**Exercise:** Below are some records. Write out the line that contains "Capitalismo benefactor o" and all lines after it, exactly, but not the pictures.

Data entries

= Beginning of Section =

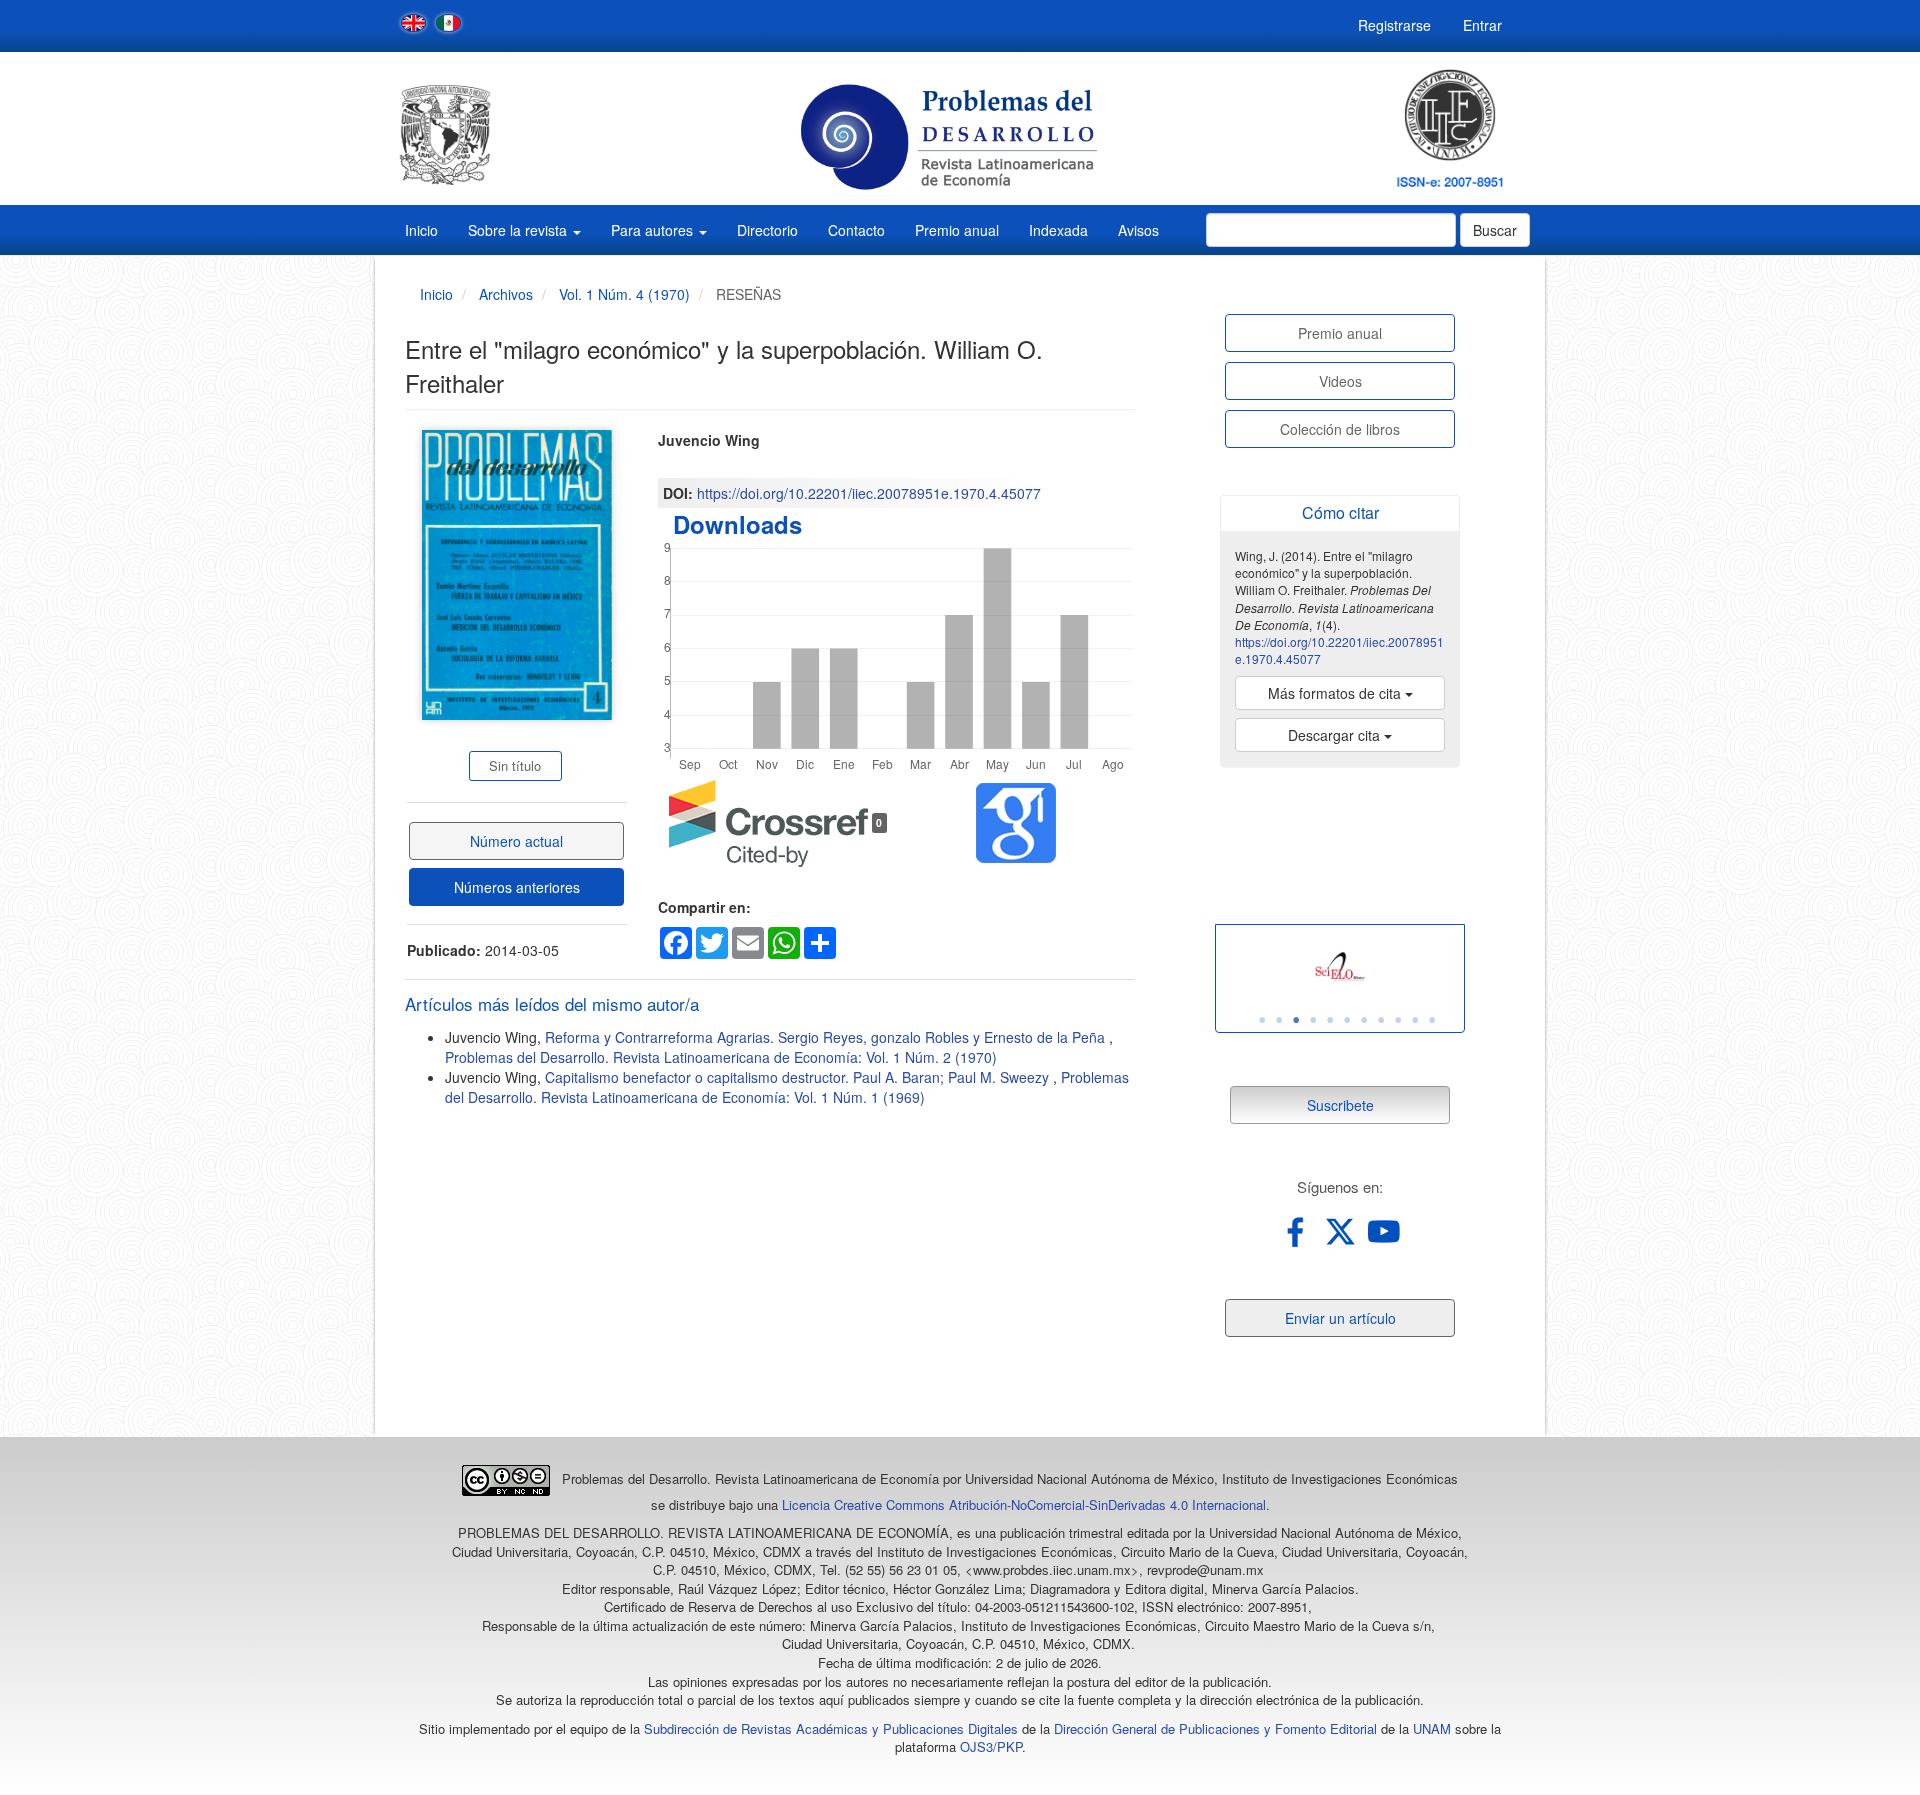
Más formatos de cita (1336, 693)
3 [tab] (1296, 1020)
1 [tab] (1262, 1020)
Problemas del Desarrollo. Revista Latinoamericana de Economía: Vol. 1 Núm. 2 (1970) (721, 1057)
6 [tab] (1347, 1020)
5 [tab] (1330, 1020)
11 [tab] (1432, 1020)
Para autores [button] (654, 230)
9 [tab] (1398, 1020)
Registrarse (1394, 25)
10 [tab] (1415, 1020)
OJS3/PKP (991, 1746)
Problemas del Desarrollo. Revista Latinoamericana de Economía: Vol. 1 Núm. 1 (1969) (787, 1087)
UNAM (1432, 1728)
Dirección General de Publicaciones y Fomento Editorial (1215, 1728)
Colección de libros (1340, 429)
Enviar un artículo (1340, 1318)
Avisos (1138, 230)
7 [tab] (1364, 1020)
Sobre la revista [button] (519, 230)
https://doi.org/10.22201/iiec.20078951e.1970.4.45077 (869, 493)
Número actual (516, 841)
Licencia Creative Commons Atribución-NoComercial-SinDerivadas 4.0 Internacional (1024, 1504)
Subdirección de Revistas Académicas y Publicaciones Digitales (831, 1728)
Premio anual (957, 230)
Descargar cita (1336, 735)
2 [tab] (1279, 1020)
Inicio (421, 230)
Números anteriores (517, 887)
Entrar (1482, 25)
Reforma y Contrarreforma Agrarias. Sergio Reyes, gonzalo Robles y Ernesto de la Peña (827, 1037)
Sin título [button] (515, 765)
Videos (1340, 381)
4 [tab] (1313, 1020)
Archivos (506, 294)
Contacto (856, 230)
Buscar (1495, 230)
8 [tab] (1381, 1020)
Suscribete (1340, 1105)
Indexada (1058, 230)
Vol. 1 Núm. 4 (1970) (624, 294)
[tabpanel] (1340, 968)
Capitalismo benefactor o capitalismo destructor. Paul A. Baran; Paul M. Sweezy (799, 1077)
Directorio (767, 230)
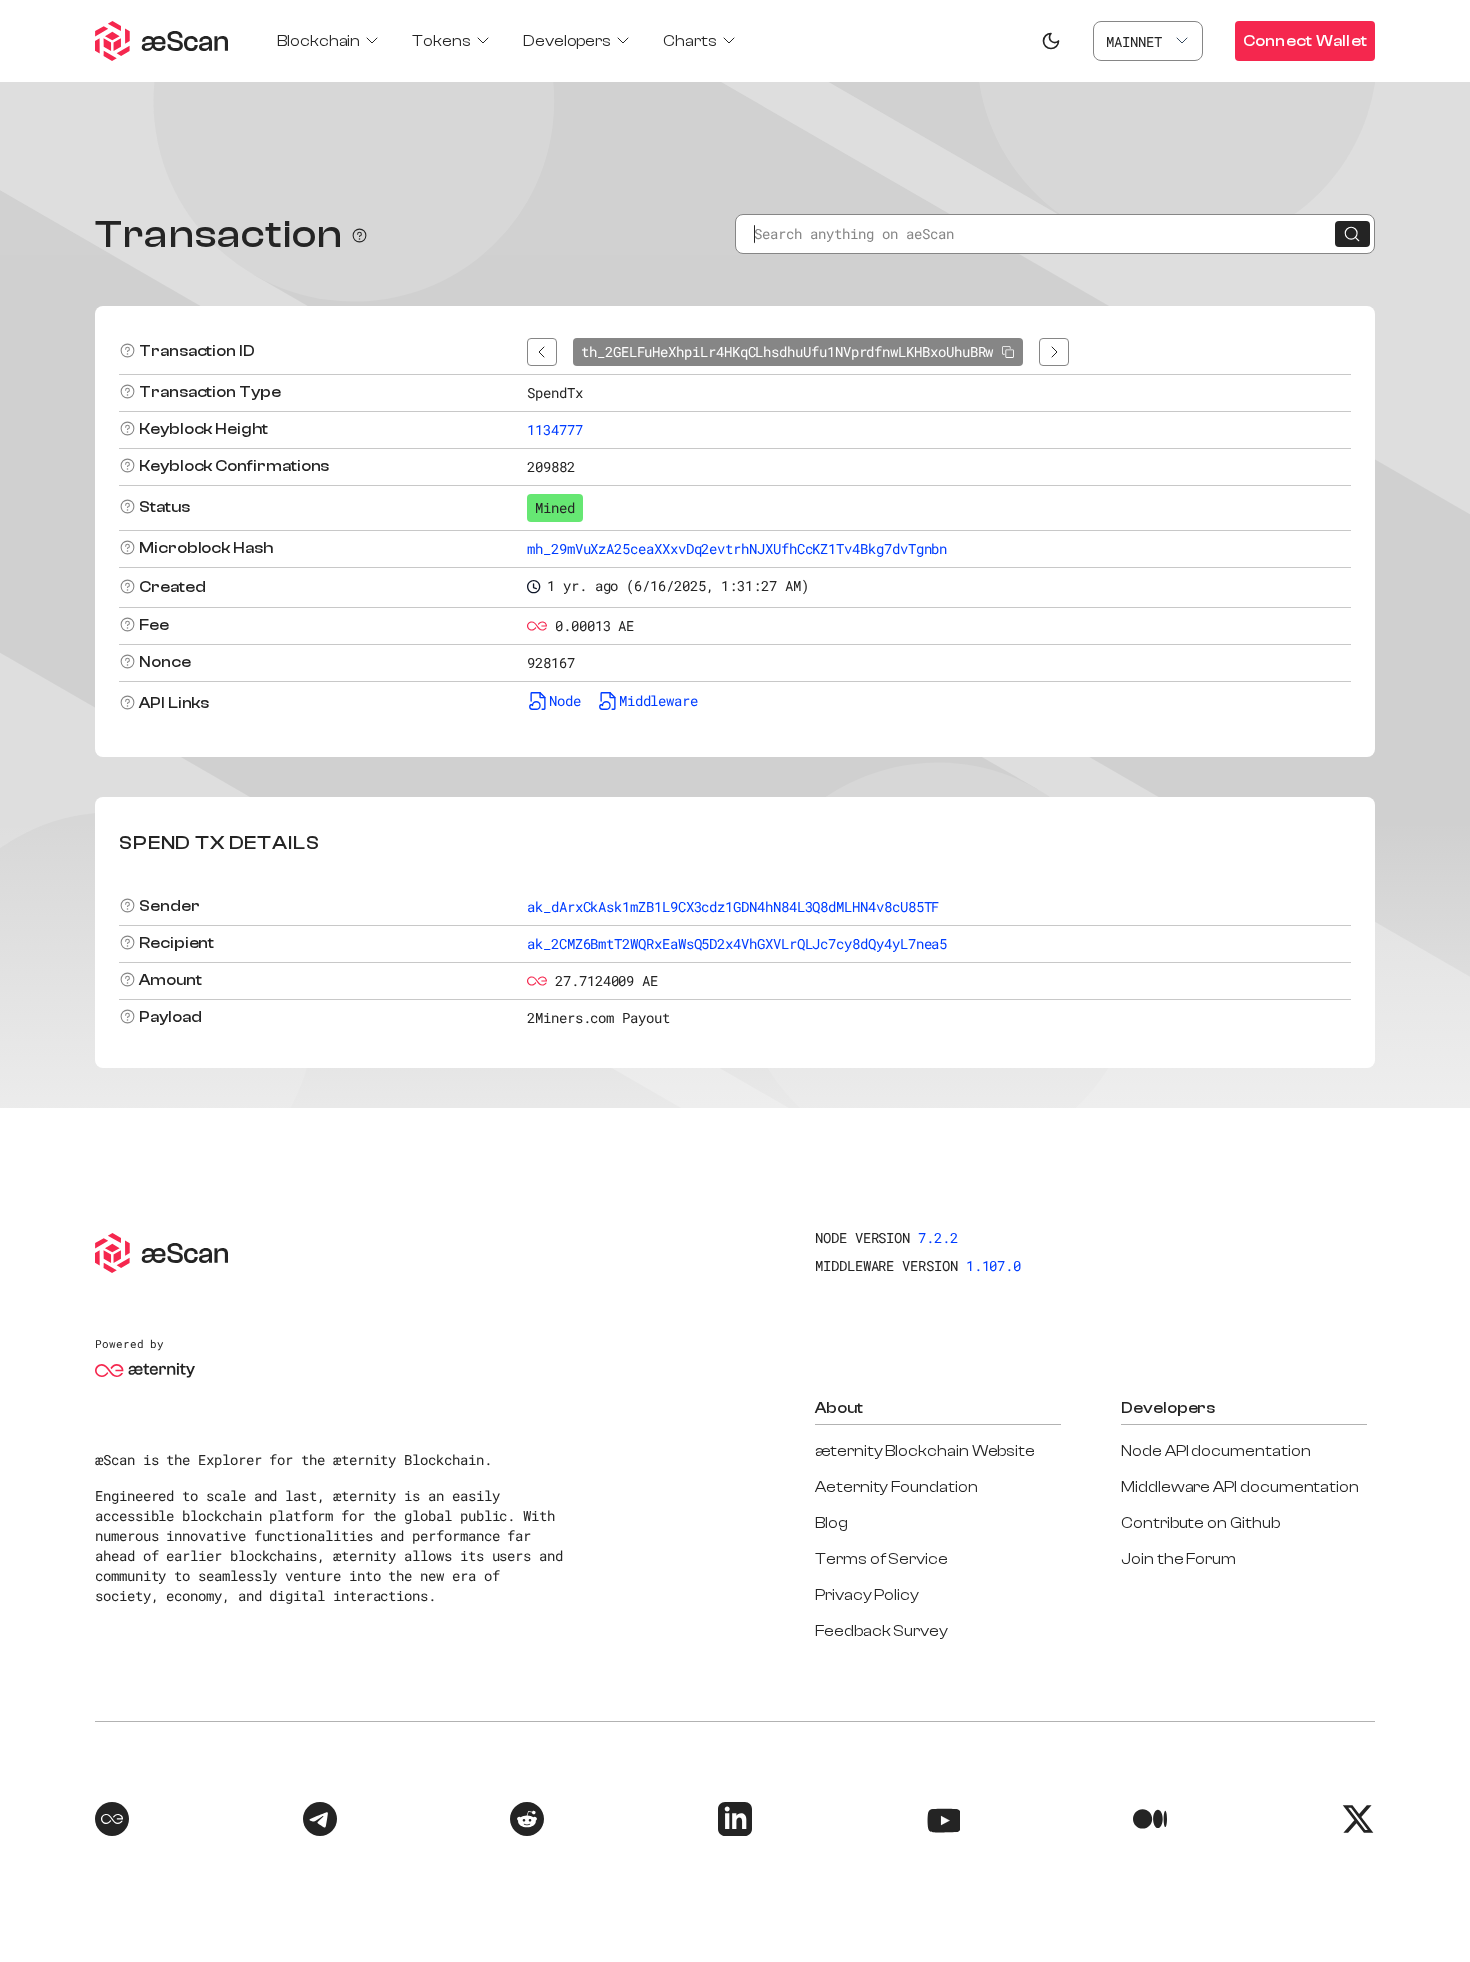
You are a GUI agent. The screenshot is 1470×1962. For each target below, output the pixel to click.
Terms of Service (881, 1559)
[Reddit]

= End of Section =

**Written answer:**
Capitalismo benefactor o capitalismo destructor. Paul A. Baran; Paul M. Sweezy (799, 1077)
Directorio (767, 230)
You are a GUI agent. The screenshot is 1470×1962. For each target below, output the pixel to click.
Terms of Service (881, 1559)
[Reddit]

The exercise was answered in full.